Lee Kuan Yew, the founding father of Singapore, who passed away on Monday, was one of 20th century’s most remarkable leaders who almost single-handedly transformed a modest port in Malaysia to a city-state that has become a symbol of economic modernity.
Few expected the city-state of 2 million people to succeed when Singapore was expelled from Malaysia in 1965. But Mr Lee’s authoritarian but corruption-free rule alloyed with liberal economic policies turned Singapore into a favoured investment destination — a ‘tiger economy’. Mr Lee saw his success in simple terms, making him a hero to modernisers the world over.
He decided to maximise Singapore’s two resources: Its ‘excellent geographical location’ and human resource. He focused on building ‘the best’ transportation and communication system, creating a pleasant living environment and providing good houses and medical services. Education was a priority, with an emphasis on the English language so that Singapore could be a service sector power. Lastly, he tackled corruption and established a meritocratic system that secured citizen support for his ‘model’ even if it meant giving up political freedoms.
Mr Lee was criticised for stifling dissent, harassing the Opposition, muzzling the media and instituting stiff punishments. He insisted that ‘Asian values’, which privileged group rights over individual liberties, necessarily involved democratic tradeoffs. He was a product of his time; his outlook was shaped by post-war anti-communist ideology and political instability in Asian countries. It is not clear if such constrictions on freedom are sustainable as Opposition voices are growing in Singapore.

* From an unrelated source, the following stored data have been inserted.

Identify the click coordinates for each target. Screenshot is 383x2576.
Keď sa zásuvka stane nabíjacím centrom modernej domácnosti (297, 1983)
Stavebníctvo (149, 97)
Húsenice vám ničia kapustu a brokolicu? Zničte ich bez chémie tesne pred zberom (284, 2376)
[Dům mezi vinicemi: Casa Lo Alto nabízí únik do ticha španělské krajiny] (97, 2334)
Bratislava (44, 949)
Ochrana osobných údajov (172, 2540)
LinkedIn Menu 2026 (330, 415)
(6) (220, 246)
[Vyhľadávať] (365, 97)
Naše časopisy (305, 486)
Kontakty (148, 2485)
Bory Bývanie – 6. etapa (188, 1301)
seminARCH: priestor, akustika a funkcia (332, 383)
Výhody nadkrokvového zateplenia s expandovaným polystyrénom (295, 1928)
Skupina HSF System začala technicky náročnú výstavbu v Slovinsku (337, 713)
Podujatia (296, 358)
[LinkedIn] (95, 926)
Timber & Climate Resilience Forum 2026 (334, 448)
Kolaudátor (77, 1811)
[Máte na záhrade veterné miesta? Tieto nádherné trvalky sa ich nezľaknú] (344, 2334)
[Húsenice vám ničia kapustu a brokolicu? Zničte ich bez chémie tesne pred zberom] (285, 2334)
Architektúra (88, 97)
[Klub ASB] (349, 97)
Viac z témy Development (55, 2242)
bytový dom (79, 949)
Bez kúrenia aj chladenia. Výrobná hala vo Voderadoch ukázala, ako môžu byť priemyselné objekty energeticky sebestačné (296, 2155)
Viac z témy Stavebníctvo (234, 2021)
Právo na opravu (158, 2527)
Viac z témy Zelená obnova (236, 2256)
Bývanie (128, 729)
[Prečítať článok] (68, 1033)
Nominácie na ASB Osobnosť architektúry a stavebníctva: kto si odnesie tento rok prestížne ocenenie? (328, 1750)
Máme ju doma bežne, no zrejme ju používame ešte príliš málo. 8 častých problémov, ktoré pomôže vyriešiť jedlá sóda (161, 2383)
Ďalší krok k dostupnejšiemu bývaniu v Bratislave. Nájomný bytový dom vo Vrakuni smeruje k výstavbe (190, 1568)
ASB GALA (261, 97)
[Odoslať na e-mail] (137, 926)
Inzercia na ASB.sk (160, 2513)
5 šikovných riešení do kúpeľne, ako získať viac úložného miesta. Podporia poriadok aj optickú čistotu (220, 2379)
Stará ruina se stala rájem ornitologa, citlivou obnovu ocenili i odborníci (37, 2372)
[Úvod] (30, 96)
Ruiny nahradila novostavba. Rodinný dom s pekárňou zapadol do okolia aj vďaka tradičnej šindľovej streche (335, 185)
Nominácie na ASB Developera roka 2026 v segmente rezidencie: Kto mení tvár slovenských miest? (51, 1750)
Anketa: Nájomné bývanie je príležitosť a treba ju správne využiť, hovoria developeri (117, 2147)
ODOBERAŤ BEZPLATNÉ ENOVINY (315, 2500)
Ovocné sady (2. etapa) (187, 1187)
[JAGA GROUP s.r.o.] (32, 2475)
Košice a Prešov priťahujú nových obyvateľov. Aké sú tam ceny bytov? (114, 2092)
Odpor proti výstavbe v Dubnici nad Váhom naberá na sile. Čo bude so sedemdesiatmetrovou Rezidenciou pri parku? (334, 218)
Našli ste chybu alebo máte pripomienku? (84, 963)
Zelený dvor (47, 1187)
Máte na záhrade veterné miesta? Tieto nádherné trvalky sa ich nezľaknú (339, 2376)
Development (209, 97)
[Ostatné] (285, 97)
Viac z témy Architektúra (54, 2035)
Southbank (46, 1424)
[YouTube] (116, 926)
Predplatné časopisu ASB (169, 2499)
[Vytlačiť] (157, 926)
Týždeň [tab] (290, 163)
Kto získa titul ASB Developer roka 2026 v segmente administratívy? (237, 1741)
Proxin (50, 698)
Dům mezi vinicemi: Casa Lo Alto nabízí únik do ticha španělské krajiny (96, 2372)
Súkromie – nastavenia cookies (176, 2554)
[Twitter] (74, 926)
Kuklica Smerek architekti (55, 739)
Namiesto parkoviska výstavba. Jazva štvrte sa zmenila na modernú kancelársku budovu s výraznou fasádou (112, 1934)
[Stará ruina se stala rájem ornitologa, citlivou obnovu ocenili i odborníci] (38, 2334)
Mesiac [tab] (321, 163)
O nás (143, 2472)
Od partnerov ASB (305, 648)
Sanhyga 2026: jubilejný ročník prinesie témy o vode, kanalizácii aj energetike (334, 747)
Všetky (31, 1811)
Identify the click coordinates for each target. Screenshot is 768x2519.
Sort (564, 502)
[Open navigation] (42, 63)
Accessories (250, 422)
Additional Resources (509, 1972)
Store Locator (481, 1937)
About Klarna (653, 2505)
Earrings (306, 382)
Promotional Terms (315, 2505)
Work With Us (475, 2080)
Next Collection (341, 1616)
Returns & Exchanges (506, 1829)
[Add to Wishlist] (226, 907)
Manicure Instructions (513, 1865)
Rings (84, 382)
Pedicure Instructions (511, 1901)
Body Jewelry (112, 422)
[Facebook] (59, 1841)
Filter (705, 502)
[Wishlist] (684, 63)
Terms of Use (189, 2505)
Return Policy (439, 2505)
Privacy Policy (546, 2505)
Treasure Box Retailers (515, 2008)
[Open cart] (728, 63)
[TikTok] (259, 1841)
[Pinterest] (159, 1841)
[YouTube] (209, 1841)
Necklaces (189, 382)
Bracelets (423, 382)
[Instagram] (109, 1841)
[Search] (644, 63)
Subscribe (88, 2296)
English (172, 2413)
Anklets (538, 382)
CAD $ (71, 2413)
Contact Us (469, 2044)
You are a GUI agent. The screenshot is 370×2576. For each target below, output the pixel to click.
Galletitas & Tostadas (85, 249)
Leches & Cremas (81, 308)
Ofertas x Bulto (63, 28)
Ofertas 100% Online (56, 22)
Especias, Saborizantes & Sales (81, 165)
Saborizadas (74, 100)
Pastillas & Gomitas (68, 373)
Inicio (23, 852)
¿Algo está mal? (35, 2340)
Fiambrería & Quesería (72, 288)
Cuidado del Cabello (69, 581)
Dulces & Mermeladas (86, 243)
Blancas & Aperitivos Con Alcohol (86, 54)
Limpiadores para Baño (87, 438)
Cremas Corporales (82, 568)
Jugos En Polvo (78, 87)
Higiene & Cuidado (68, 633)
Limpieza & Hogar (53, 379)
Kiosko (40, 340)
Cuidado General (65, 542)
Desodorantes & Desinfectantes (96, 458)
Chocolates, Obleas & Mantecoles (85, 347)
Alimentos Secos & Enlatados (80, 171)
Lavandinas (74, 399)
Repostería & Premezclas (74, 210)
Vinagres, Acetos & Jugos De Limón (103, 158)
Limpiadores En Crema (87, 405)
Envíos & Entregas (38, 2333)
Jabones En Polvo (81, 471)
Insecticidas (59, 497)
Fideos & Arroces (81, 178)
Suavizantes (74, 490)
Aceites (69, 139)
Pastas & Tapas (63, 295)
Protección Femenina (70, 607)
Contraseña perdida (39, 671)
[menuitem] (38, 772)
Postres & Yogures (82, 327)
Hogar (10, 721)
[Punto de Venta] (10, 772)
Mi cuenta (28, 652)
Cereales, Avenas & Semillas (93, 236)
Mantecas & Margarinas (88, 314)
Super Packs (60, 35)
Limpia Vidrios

Mr Lee had the benefit of dominating a city-state as opposed to governing a big country like India. But he did prove that a strong State can effectively govern a multi-racial society by policing boundaries and encouraging tolerance. He used to say that “the sense of fairness cannot be over-emphasised”, including the equal opportunity of education, employment and services. Better infrastructure and substantive tolerance were, in some ways, his watchwords. They must be ours too.